Core Modules Structure Overview

The modules/core directory contains the foundational building blocks of this NixOS configuration. Unlike the desktop or program-specific configurations, these modules represent the essential, universally applied settings required to get a functional, secure, and modern NixOS system up and running.

Directory Context

  • Location: modules/core/
  • Entry Point: These modules are imported via the main modules/default.nix file.

Each component is isolated into its own subdirectory (e.g., modules/core/boot/default.nix), keeping the configuration clean and strictly separated by concern.


Key Core Components

The core modules are responsible for establishing the base layer of the operating system. They can be conceptually grouped as follows:

System Initialization & Hardware

  • boot: Configures the bootloader (typically systemd-boot or grub), kernel parameters, and early boot settings.
  • hardware: Sets up core hardware enablement, including Bluetooth, OpenGL, and audio (Pipewire) configurations.
  • network: Configures networking infrastructure, typically enabling NetworkManager, firewalls, and discovery services like Avahi.
  • system: Manages universal system states like locale, timezone, Nix daemon settings (experimental features like flakes), and automatic garbage collection.

User Environment & Shell

  • users: Defines the primary user account, default shell, and necessary group memberships (e.g., wheel, networkmanager, video).
  • bash / fish: System-wide shell configurations and aliases.
  • starship: Cross-shell prompt configuration for a unified terminal experience.
  • fonts: Installs and configures essential system fonts, including Nerd Fonts required for icons in Waybar and the terminal.
  • xdg: Sets up XDG user directories (Documents, Downloads, etc.) and XDG Desktop Portals (crucial for Wayland screen sharing and flatpaks).

Display & Security

  • sddm: Configures the Simple Desktop Display Manager (SDDM) as the login screen, often including custom themes and avatars.
  • security: Implements necessary security policies like Polkit (for GUI privilege escalation) and PAM configurations (e.g., for swaylock).

Utilities & Services

  • packages: A curated list of strictly essential, system-wide packages (like git, wget, curl) that should be available regardless of the desktop environment.
  • services: Enables foundational daemons like udisks2 (for mounting drives), upower (for battery management), dbus, and gvfs.
  • nh: Configures nh (Nix Helper), providing a cleaner, faster alternative to standard nixos-rebuild commands.
  • printing: Enables CUPS for local and network printing support.
  • syncthing: Configures the Syncthing daemon for continuous file synchronization across devices.

Philosophy

The core directory enforces a modular philosophy:

  1. Separation of Concerns: If you want to change how networking is handled, you only need to look in core/network.
  2. Reusability: By decoupling these from the desktop environment (niri), you could theoretically swap out niri for GNOME or KDE while retaining the exact same base system configuration.

# [Saved entries]
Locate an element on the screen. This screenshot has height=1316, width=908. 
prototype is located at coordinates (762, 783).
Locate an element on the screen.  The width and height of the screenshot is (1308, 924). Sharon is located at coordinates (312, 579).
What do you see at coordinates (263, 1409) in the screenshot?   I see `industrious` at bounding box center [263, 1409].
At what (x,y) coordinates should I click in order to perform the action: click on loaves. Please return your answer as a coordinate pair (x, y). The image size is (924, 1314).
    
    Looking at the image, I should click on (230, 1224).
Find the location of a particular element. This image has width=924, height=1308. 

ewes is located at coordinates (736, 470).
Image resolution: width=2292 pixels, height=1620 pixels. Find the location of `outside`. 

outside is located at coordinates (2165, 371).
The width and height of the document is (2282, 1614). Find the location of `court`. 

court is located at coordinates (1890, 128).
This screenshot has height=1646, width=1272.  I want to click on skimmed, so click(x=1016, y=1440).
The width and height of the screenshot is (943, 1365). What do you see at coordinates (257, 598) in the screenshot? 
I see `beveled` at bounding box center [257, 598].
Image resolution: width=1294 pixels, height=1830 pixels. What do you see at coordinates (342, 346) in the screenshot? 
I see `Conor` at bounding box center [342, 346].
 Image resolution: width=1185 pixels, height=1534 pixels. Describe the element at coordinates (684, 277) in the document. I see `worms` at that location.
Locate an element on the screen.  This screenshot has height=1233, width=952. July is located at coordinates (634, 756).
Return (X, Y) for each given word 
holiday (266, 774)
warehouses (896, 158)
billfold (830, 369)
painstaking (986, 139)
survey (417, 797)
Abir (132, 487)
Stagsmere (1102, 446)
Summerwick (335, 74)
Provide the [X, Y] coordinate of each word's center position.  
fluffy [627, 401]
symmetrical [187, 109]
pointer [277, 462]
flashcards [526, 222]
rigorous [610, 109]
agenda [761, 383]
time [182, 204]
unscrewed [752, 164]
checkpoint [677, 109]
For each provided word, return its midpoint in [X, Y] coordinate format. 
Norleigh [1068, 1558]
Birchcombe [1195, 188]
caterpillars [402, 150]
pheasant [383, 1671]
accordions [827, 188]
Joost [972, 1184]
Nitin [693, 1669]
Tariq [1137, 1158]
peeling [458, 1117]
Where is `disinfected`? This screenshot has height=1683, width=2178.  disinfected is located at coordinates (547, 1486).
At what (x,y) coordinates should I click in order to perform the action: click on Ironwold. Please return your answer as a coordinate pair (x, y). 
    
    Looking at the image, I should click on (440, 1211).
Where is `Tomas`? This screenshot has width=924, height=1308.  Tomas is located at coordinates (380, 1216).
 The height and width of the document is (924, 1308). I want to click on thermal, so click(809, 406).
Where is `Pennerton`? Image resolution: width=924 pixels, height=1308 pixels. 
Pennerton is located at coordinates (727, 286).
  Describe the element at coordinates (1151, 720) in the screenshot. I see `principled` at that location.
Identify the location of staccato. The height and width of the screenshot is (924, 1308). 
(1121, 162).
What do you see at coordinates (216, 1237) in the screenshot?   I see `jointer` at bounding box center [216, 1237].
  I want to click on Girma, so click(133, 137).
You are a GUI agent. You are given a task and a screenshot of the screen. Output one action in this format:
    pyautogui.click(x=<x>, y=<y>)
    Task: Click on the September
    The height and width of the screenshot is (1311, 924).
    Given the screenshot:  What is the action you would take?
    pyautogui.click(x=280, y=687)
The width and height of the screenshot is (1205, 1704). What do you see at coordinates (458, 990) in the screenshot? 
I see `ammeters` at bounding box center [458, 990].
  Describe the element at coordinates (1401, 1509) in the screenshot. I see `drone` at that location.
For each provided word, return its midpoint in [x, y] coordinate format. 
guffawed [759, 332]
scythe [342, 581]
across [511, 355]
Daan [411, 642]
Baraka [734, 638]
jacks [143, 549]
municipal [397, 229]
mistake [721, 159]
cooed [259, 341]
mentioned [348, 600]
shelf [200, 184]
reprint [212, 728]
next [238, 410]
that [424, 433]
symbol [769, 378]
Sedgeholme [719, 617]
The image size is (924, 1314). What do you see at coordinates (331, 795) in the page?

# [Exercise instructions]
Reproduce verbatim the stretch of the core modules overview from "User Environment &" through "wheel, networkmanager, video).".

# [Task output]
User Environment & Shell

  • users: Defines the primary user account, default shell, and necessary group memberships (e.g., wheel, networkmanager, video).